Q I heard on the news that the minimum holiday entitlement is set to increase, but not immediately. Is that right?
A Yes it is. The Working Time Regulations 1998 introduced the right to paid time off for all workers, and this was the first time there was the legal right to have paid holiday. The current maximum level of paid annual leave is to increase, but this will be done gradually over the next two years, with the first increase in October 2007, and the second and final increase in October 2008.
Warning: This change has now come into force
Find up-to-date information on holiday entitlement here or use the resources below:
Q So what is the current minimum holiday entitlement, and what is it going up to?
A The current entitlement is four weeks’ paid annual leave per year, and obviously a week’s leave will depend on what hours the employee usually works in a week. For full-time employees, four weeks’ leave equates to 20 days. Currently, an employer is legally entitled to offer just 12 days’ holiday entitlement, plus statutory bank holidays, of which there are normally eight in a year. For part-time employees, the entitlements need to be reduced on a pro-rata basis.
Since the introduction of the regulations, there has been much lobbying of the government to increase the minimum entitlement to exclude the statutory bank holidays, so that these are given in addition to the four weeks’ paid leave. In January, the government agreed that the minimum entitlement for full-time staff will increase to 24 days on 1 October this year, increasing to 28 days in October 2008. This equates to an annual entitlement of 4.8 weeks, increasing to 5.6 weeks in 2008. Again, entitlements for part-time workers should be calculated on a pro-rata basis.
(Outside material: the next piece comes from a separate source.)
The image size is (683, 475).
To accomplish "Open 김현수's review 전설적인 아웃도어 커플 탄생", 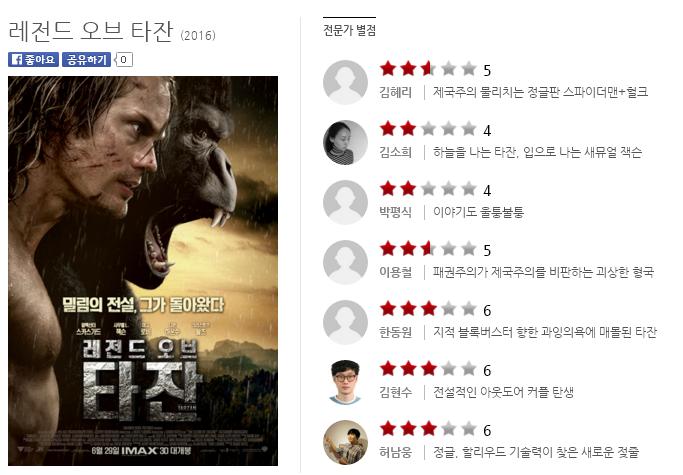I will point(503,392).
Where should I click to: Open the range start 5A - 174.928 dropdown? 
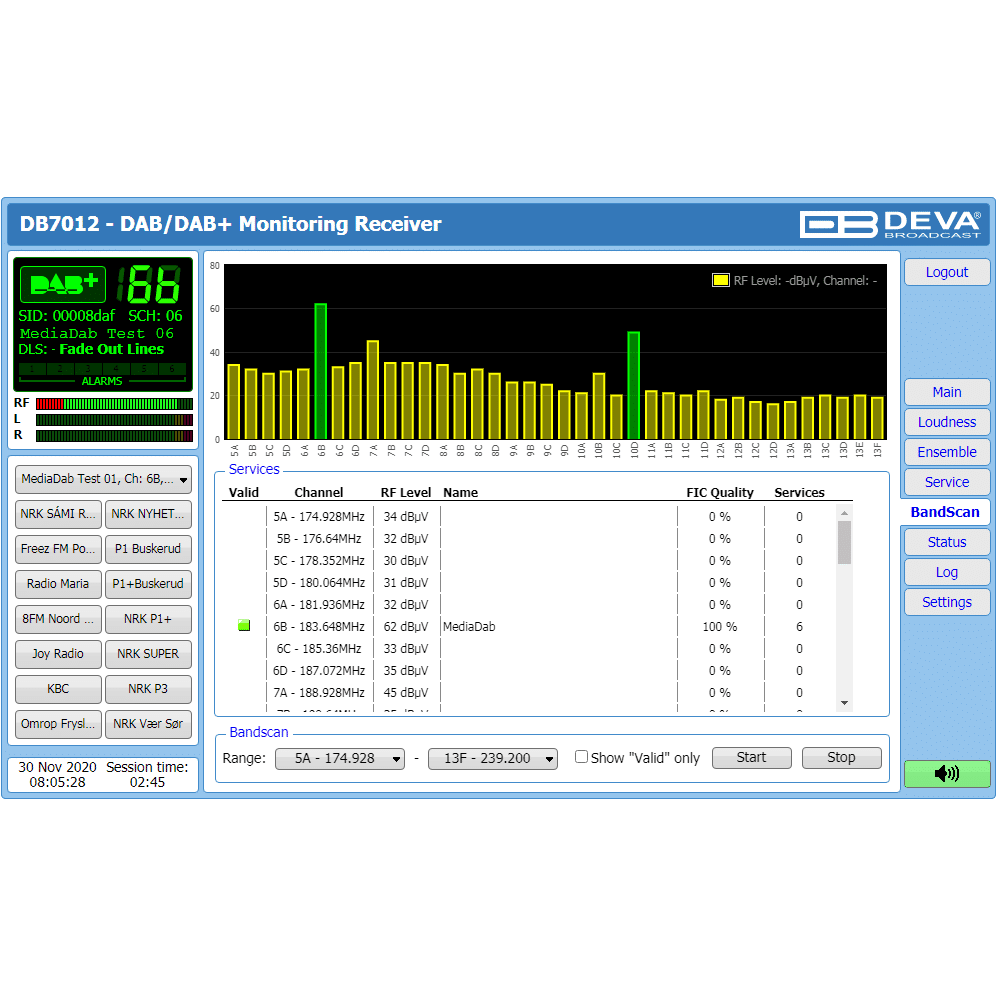point(340,758)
Q Do these provisions apply to part-time employees, and how do I calculate bank holiday entitlements for part-time people?
A Yes – all workers are entitled to paid holiday, irrespective of the hours they work. The calculation of bank holiday entitlements for part-time employees has always been a bit of a brain teaser for employers. People tend to get confused where you have two part-time workers, with one working the first half of the week, therefore benefiting from the majority of bank holidays, which fall on Mondays, while the other part-timer works the latter half of the week, and therefore doesn’t get as many bank holidays off work.
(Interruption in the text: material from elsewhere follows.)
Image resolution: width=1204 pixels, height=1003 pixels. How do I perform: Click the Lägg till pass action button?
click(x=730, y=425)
In these situations, you need to make sure that each part-time employee is getting the same entitlement to a full-time person, on a pro-rata basis, given the hours that the part-time person works. Legally, there is unlikely to be an issue if two part-time employees are treated differently to each other, but beware of an employee feeling less valued or wanting to make a complaint if they feel they are not being treated fairly. Read more about part-time workers and holiday entitlement.
Q I already offer my employees more than the statutory holiday entitlement. Do I have to do anything else?
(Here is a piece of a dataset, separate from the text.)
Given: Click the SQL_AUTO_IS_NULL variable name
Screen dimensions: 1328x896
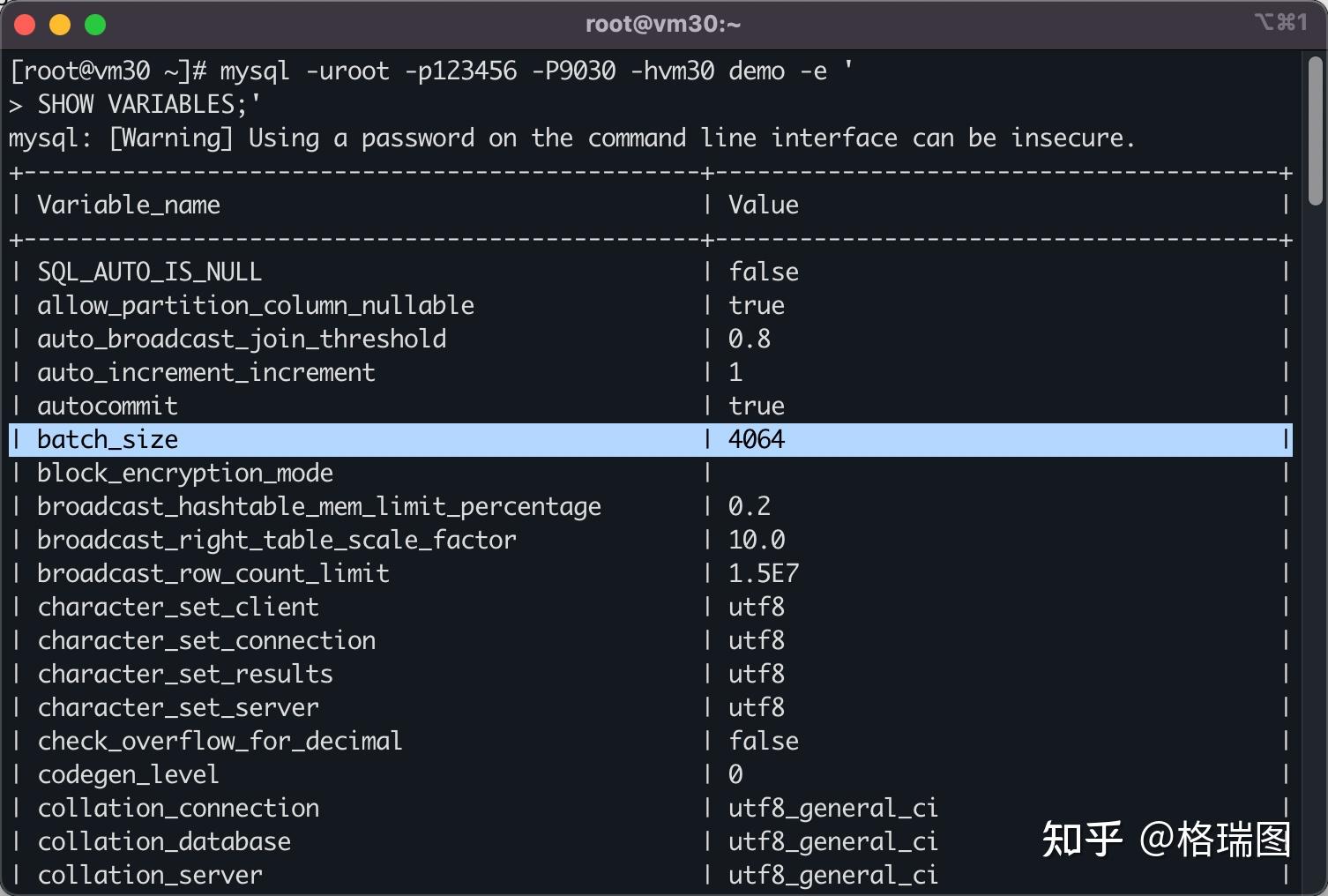Looking at the screenshot, I should coord(149,272).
A If you currently offer the equivalent of 5.6 weeks’ holiday to your employees, then you don’t need to do anything to increase the level of holiday entitlement, as you are already meeting the new statutory entitlement. If you currently offer more than four weeks, but less than the 5.6 weeks, you will need to increase your entitlement to mirror the statutory minimum level before October 2008. Also, it is worth checking your current holiday provisions to ensure there are no provisions that would be contrary to the regulations.
Q If my employees start taking more time off, it will create real problems in running the business. Can I pay them in lieu of this annual leave?
A No. As the regulations are a health and safety measure, an employer cannot buy someone out of their rights to paid annual leave, and they need to be cautious if seeking to implement any measures that may encourage an employee not to take their paid annual leave. In practical terms, if an employee is happy to agree to some alternative arrangements – for example, where they are unable to use all their holiday entitlement before the end of the holiday year due to work commitments – you could come to some agreement to pay them in lieu, as they are unlikely to object.
Q Do employees have the right to carry over holiday from one year to the next?
A The statutory four-week holiday entitlement may not be carried over to the following holiday year. However, some or all of the additional 1.6 weeks’ holiday can be to carried forward, subject to an agreement between the employer and the employee.
In May 2011, the Government launched a consultion on whether the four-week holiday entitlement should also be allowed to be carried over to the next holiday year when a worker is unable to tacke it due to sickness absence. Read more about carrying over holiday leave here.
Q Do my employees still accrue this increased annual leave if they are off sick or on maternity leave?
A The changes to the entitlement of annual leave do not affect an employee’s accrual of leave during periods of absence, and the position on situations such as ill health or maternity leave is well established under legislation and case law. If you are dealing with any ill health or maternity situations, consider taking specific advice, as the rules and regulations in this area can be confusing.
Q If an employee leaves, do I have to pay them in lieu of accrued holiday? What if I have dismissed them for gross misconduct?
A All employees are entitled to be paid in lieu of accrued holiday on termination of employment, irrespective of how that employment ends. As the right to paid holiday is a statutory one, an employee is still entitled to it even if their employment ends by reason of gross misconduct, without notice or payment in lieu. You will need to be careful in calculating the level of accrued holiday if the period over which you are assessing holiday entitlement covers one of the increases.